You are. And the silliness and tenderness shown on their first album, 2009's A Family Album, continues here. If the first album was more evenly split between silly and sincere, the mix tends more toward the silly on this new album. My inner "Weird Al" Yankovic approves of this shift, with "Scavenger Hunt," a spiritual and lyrical sequel to "We Had To Go Home," kicking off the album with a singalong (if quick) chorus, an amusing list of hunt requests, and a gratuitous shout-out to a '90s boy band that I won't ruin further by mentioning. Songs like "I Didn't Get My Note Signed," "I'm Not Sleeping In ('Cuz It's Saturday)," and "My Principal Rocks" ("That's when I saw a picture on his arm / Inconceivable, a tattoo on my principal / Who's playing in a rock and roll band.") have a similar tone, with a slightly incredulous narrator faced with slightly outlandish results of familiar situations.
It's not that bandleaders Brian Vander Ark and Donny Brown are entirely cut-ups -- ballads like "Great Big World" and (especially) album closer "All Grown Up" are unabashedly encouraging and tender, and if all eleven tracks were like that, it'd be too much, frankly. But scattered among songs like "You Can Write A Song" (which features background vocals by Jack Forman and Drew Holloway of Recess Monkey and another entirely unexpected and sly tribute to another musician familiar to the music-nerd parents of the album's target audience), they provide a nice contrast.
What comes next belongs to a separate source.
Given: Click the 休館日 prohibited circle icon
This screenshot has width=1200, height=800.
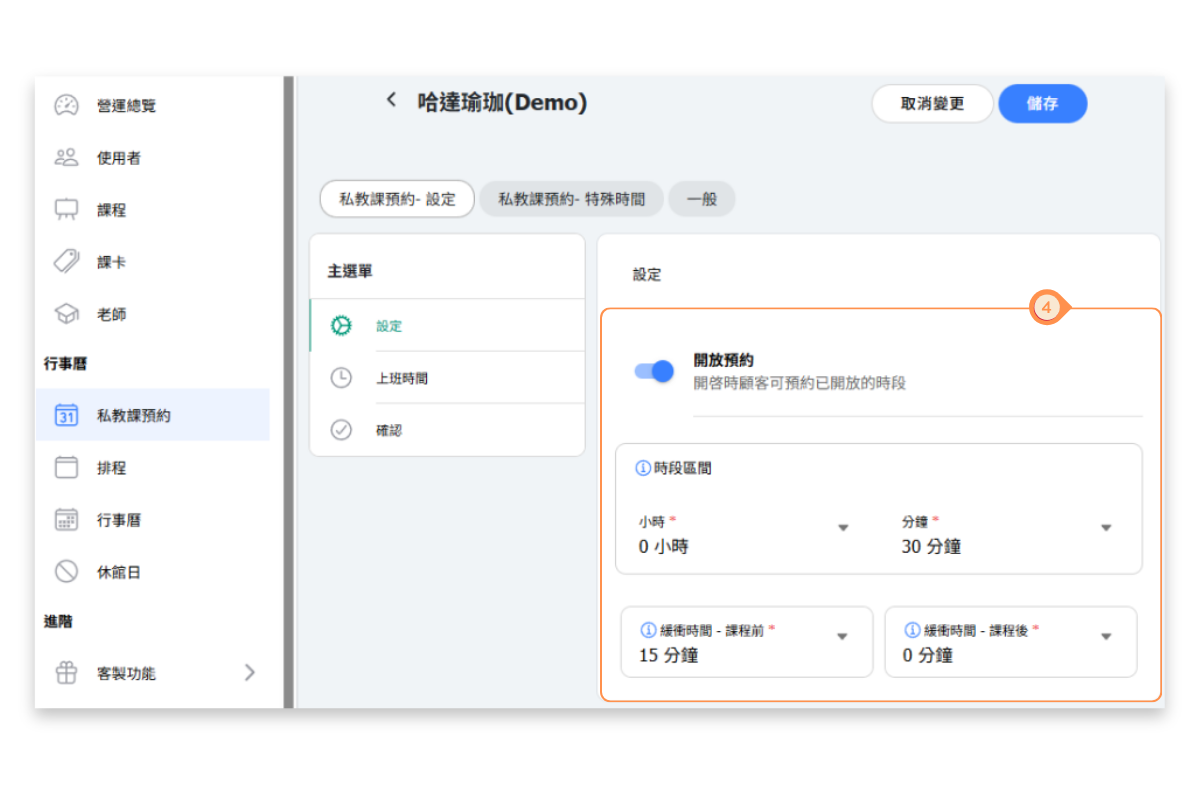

The 36-minute album is most appropriate for kids ages 5 through 9, and most appropriate for your wisecracking first grader on your Friday night family sitcom.
In preparing to write this review, I gave some of The Verve Pipe's post-"Freshmen" music a spin, and I'll say that hearing it helped me bridge the gap between that mid-'90s music and this new music -- it was shinier, slightly less... angsty. One thing that can be definitely said about Are We There Yet? is that the band fully embraces its role of class clown with songs that will put smiles on the faces of all but the most curmudgeonly of listeners. Fans of A Family Album will find this every bit as winning, and even if you're not a big Verve Pipe family of fans, you'll enjoy a lot of this new effort. Definitely recommended.
Note: I received a copy of the album for possible review.